- **Task requirements**:
Lines with "จพระส" in them are to be located in the listing below and copied.

- **Records supplied**:
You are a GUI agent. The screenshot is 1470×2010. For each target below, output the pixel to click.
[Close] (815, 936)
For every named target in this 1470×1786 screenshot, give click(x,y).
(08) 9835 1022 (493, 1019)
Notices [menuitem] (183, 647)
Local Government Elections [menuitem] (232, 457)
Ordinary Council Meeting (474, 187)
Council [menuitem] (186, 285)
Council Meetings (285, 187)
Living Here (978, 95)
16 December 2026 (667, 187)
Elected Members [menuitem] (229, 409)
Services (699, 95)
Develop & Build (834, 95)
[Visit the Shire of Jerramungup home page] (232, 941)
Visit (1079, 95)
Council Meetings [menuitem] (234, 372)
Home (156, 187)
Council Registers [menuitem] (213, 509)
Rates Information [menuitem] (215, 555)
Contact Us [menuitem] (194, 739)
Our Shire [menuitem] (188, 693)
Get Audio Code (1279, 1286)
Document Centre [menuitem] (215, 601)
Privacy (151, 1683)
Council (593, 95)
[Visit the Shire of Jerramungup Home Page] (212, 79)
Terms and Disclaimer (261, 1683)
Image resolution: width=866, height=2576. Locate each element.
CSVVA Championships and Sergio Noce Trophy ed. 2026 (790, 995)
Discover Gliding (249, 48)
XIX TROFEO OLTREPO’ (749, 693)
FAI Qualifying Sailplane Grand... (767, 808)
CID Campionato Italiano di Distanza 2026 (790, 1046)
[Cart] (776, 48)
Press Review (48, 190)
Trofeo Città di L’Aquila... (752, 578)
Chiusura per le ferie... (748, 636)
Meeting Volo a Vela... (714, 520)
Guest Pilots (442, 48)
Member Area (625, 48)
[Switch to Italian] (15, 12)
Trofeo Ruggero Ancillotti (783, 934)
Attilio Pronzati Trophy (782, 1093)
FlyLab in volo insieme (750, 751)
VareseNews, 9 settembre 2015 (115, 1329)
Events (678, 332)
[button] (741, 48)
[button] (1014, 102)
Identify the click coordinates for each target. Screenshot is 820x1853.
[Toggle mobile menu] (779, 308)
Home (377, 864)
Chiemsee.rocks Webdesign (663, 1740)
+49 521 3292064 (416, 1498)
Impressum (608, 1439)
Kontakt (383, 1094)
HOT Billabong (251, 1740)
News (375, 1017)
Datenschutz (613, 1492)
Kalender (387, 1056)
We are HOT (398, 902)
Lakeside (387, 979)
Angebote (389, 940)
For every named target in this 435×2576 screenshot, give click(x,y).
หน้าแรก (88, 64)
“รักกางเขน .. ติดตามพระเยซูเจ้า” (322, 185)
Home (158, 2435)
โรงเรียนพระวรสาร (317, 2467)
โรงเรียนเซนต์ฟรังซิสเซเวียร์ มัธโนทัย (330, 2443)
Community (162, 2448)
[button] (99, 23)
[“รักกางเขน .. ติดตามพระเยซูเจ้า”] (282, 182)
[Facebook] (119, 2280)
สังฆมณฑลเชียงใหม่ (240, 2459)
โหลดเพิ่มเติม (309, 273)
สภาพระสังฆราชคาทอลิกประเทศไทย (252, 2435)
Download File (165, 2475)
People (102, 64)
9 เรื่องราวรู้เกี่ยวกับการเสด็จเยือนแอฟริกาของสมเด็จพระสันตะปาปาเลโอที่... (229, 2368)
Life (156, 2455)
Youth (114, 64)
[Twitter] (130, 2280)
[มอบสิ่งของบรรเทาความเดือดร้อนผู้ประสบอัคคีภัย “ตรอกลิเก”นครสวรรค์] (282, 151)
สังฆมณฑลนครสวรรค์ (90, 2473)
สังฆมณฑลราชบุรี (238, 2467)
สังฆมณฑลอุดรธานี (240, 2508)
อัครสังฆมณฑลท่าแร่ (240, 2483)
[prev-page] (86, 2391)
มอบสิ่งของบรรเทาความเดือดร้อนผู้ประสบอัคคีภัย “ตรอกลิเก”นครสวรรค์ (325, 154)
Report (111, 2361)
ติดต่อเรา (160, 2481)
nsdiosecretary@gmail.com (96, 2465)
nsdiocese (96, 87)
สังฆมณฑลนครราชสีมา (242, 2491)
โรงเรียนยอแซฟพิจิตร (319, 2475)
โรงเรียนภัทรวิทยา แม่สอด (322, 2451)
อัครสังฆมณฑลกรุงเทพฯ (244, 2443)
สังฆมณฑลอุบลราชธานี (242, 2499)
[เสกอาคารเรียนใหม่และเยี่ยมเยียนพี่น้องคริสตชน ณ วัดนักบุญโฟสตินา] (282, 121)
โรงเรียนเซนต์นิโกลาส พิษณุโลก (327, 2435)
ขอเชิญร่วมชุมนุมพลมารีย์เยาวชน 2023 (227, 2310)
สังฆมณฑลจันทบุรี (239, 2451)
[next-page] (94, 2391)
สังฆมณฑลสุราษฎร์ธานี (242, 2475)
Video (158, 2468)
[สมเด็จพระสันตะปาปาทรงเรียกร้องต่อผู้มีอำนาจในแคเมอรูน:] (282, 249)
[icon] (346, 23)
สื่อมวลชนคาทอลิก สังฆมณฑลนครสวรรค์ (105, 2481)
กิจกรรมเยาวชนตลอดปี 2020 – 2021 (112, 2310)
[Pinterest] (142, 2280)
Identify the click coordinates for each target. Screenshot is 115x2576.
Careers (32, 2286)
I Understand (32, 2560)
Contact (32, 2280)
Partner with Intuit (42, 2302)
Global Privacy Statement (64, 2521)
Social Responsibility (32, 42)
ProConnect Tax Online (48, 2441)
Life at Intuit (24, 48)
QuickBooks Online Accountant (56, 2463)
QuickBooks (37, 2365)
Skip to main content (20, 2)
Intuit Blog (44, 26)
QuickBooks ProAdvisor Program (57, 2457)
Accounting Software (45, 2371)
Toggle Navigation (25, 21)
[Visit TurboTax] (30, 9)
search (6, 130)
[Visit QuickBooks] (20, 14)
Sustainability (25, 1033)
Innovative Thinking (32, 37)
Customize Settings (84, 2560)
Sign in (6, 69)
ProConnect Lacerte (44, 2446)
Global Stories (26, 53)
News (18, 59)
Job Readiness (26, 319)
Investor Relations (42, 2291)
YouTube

- **Task answer**:
9 เรื่องราวรู้เกี่ยวกับการเสด็จเยือนแอฟริกาของสมเด็จพระสันตะปาปาเลโอที่... (229, 2368)
[สมเด็จพระสันตะปาปาทรงเรียกร้องต่อผู้มีอำนาจในแคเมอรูน:] (282, 249)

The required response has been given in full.